I have been listening to Hidden Figures as a book on tape and also decided to re-watch the movie. As a writer, I’m always fascinated by and jazzed up by a successful conversion of written text to the screen, in this case, Academy Award-winning.
But in comparing the non-fiction best seller to the Hollywood movie, I was also excited by the fictionalizing of history and its implication, especially with the widening lens of #BlackLivesMatter and #MeToo, movements for which I am very grateful.
In the movie, an act of desegregation comes in 1961 with a crowbar in a powerful scene when space program manager (Kevin Costner) unlodges the Colored Women’s Bathroom sign and it falls to the ground with a reverberating clang.
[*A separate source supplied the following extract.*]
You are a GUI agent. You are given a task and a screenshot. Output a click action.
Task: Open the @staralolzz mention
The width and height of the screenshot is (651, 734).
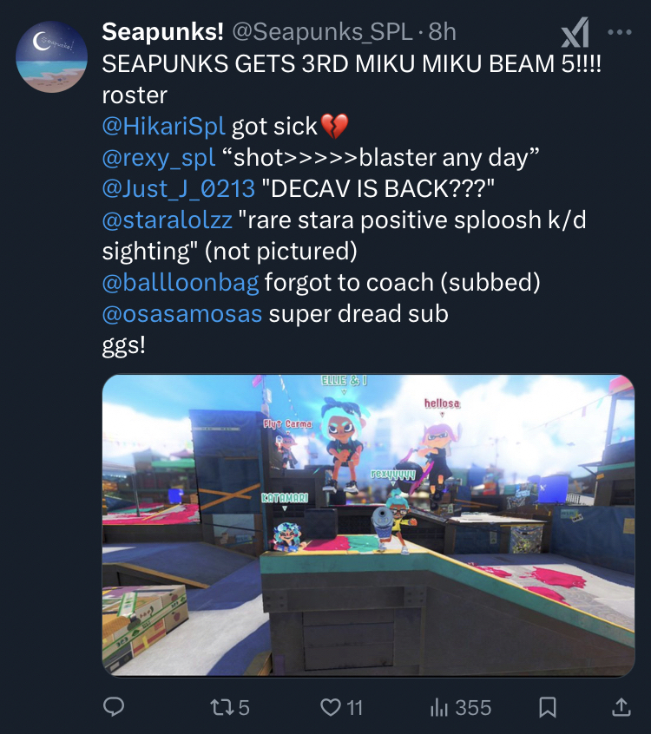pos(168,220)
Watching on one side of the hallway is the group of African American women, the “colored computers.” Watching from the other side of the hallway are one white woman and several white men, including a badge-wearing security officer.
In reality, Desegregation of bathrooms and dining facilities happened gradually and quietly over the 1950s at Langley lab. In 1958, when the NACA made the transition to NASA, segregated facilities, including the West Computing office, were abolished. In real life, math genius Katherine Goble Johnson—main character of Hidden Figures (played by Taraji Penda Henson)—refused to walk the extra distance to use the colored bathroom and, in her words, "just went to the White one."
Obviously, this doesn’t make for great movie moments.
But it does speak to the reality of change.
Big changes tend to happen slowly over time, sometimes below the radar. Though humans are highly adaptable, we are slow to change. Change comes easiest when we can no longer stand the status quo. There are changes to local policies before federal ones. Then after the federal ones, local policy makers may contradict the edict for a while. The more people involved in change, the slower and more difficult it is. But that doesn’t mean it can’t or shouldn’t happen. But to make it happen takes perseverance at every level, personal, social, professional, educational, economic and political.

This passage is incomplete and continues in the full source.